Luis Mena Pantoja 

El muralismo mexicano, como movimiento artístico, se originó al término de la Revolución Mexicana y se desarrolló vigorosamente hasta convertirse en uno de los movimientos pictóricos más importantes de América Latina en el siglo XX, al lograr romper con la estética europea y consolidar una propia latinoamericana. 

Fue José Vasconcelos -autor del libro La raza cósmica y entonces secretario de Educación-, quien planteó la idea de crear un arte auténticamente mexicano, que llegara a las masas y transmitiera nuevas ideas y valores, para lo cual puso a disposición de los artistas los muros de los principales edificios públicos, siendo Diego Rivera, José Clemente Orozco y David Alfaro Siqueiros los muralistas mexicanos más importantes. 

“El estilo debe ser una consecuencia de la función social del mural, de la técnica material moderna que exige una obra mural moderna, entendiéndose por técnica material tanto las herramientas como los materiales, principios y métodos de composición perspectiva. Y cuando decimos que debe ser consecuencia de su función social, indicamos que no será sólo producto del artista creador, como del equipo creador, sino también y de una manera determinada, de su correspondiente audiencia o público”, afirmaba David Alfaro Siqueiros. 

En días recientes, la Secretaría de Cultura federal y el Instituto Nacional de Bellas Artes y Literatura, a través del Centro Nacional de Investigación, Documentación e Información de Artes Plásticas, celebraron la cuarta edición del Foro de Muralismo: Identidades y rebeldías, con la participación de académicos, investigadores y creadores. 

Dentro de este encuentro artístico se llevaron a cabo seis mesas de trabajo, en las que participaron muralistas de la Ciudad de México, Hidalgo, Aguascalientes, Michoacán, Chiapas, Colima y Coahuila, así como la maestra María Fernanda López Jaramillo, de la Universidad de las Artes de Ecuador. 

Los artistas participantes en el foro expusieron sus procesos creativos en el muralismo de este nuevo siglo, mientras que los especialistas y académicos presentaron estudios sobre murales de épocas anteriores, para analizar lo que se ha hecho en el pasado, y simultáneamente, mostrar las producciones actuales desde diferentes enfoques metodológicos. 

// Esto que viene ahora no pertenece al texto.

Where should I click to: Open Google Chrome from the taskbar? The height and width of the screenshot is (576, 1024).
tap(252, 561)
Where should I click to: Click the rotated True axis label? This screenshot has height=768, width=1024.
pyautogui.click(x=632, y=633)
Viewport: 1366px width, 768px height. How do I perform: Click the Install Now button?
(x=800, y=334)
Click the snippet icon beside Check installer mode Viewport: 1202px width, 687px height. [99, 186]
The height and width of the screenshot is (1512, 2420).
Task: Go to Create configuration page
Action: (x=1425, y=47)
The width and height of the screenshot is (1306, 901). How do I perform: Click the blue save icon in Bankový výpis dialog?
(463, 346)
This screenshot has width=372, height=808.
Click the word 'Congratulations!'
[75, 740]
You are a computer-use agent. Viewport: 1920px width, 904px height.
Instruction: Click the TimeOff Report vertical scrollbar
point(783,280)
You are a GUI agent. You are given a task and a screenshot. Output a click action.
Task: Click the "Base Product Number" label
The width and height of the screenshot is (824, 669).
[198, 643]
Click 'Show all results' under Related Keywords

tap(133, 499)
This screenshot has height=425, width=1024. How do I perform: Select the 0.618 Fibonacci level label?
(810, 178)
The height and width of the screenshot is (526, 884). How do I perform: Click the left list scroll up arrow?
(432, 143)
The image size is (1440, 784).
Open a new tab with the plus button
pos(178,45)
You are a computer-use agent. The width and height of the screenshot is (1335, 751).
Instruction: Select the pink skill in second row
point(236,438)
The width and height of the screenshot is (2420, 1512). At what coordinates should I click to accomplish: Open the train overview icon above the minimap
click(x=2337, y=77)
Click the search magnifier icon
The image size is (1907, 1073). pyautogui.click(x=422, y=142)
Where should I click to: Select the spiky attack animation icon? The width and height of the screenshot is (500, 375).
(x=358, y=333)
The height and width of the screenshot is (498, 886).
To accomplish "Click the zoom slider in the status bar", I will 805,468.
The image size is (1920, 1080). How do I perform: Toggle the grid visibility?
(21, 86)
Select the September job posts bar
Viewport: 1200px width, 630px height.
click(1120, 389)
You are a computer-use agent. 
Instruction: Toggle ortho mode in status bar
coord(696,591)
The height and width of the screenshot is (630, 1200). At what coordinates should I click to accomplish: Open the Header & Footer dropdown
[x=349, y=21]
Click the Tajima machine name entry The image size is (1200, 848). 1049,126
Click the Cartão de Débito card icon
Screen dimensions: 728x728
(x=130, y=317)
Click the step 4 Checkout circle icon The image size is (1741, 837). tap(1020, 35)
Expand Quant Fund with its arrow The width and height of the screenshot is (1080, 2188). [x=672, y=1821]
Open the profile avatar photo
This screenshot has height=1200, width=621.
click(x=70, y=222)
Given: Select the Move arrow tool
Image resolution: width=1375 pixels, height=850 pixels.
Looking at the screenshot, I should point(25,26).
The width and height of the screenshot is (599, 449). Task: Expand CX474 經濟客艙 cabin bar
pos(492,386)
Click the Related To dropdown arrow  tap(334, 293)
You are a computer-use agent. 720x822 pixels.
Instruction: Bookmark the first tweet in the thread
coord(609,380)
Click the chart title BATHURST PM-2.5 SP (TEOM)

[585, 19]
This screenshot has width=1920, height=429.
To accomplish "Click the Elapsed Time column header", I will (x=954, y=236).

El muralismo producido en el siglo XXI tiene diversas nominaciones: arte urbano, mural comunitario, colaborativo o popular, y ha pasado de alojarse en recintos cerrados con muros inaccesibles creados para este fin, a alojarse en cualquier calle, en zonas urbanas populares y áreas rurales, por lo que es más cercano a la población. Por sus características, los murales despiertan reflexiones y tocan fibras que no alcanzan otros discursos plásticos, ya que llegan a un público más amplio. Los artistas buscan transformar espacios, entornos y contextos, y comprometerse socialmente, a través de un muralismo vigoroso y multidisciplinario, que convive, se entrelaza y reactiva los modelos anteriores. 

En este sentido, durante su participación el muralista David Celis se refirió a El Segundo movimiento muralista mexicano, que inició hace seis años y ha procurado llevar el arte mexicano a otros países, conjuntando el uso de las nuevas técnicas con las tradicionales, como la incrustación de materiales y el esgrafiado que utilizaban los mayas y mexicas. 

El director del colectivo Murarte explicó que no todo lo que se pinta en un muro es un mural, ya que se deben cumplir ciertos puntos básicos para considerarse una obra muralística, “la durabilidad, la poliangularidad, la leyenda, lo épico, la cinematografía, la arquitectura y la importancia de la figura humana, ya que un mural se compone hasta en un 80 por ciento de figura humana”.